##### DATA SUPPLIED #####

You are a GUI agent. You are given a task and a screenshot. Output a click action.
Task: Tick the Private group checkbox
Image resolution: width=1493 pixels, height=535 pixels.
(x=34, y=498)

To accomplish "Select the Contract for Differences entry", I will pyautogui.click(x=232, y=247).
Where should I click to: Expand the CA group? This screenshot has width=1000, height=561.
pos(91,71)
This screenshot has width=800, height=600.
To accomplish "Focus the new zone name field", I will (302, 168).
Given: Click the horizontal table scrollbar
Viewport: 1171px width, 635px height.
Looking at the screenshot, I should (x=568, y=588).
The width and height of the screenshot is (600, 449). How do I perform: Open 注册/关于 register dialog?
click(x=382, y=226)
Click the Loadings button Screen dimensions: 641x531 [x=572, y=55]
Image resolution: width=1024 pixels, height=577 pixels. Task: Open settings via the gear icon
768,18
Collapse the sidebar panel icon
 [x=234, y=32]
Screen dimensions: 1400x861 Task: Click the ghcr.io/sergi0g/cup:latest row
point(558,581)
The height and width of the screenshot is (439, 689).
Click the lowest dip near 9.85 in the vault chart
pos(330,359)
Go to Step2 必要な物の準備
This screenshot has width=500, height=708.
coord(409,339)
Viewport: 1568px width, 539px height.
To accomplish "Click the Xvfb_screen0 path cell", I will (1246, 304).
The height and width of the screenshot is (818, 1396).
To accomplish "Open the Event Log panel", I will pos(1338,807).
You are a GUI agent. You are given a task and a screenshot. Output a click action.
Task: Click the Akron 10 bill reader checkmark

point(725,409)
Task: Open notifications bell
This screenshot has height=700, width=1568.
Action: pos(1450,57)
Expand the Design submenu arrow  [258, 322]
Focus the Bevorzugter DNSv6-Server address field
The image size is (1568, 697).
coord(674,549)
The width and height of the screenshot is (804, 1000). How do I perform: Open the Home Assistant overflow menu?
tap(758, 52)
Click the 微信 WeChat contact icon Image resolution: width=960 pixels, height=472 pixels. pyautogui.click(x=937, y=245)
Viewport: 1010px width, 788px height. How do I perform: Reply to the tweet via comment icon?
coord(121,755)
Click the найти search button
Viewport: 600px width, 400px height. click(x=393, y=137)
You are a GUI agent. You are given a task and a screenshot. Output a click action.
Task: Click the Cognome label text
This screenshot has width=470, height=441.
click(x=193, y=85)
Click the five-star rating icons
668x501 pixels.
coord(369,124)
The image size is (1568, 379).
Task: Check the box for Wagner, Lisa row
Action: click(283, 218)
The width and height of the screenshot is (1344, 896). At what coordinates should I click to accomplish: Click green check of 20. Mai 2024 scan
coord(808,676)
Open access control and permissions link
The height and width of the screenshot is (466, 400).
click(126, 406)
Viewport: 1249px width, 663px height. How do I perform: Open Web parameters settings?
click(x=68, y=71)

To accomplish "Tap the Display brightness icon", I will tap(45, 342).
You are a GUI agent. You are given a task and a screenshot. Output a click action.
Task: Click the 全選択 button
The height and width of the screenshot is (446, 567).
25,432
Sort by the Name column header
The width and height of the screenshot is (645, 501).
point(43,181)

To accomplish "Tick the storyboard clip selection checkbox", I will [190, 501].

#####

▸ WORK REQUEST:
Which of the lines above contain "will"? Return them all.

▸ EXERCISE OUTPUT:
To accomplish "Select the Contract for Differences entry", I will pyautogui.click(x=232, y=247).
To accomplish "Focus the new zone name field", I will (302, 168).
To accomplish "Click the Xvfb_screen0 path cell", I will (1246, 304).
To accomplish "Open the Event Log panel", I will pos(1338,807).
To accomplish "Tap the Display brightness icon", I will tap(45, 342).
To accomplish "Tick the storyboard clip selection checkbox", I will [190, 501].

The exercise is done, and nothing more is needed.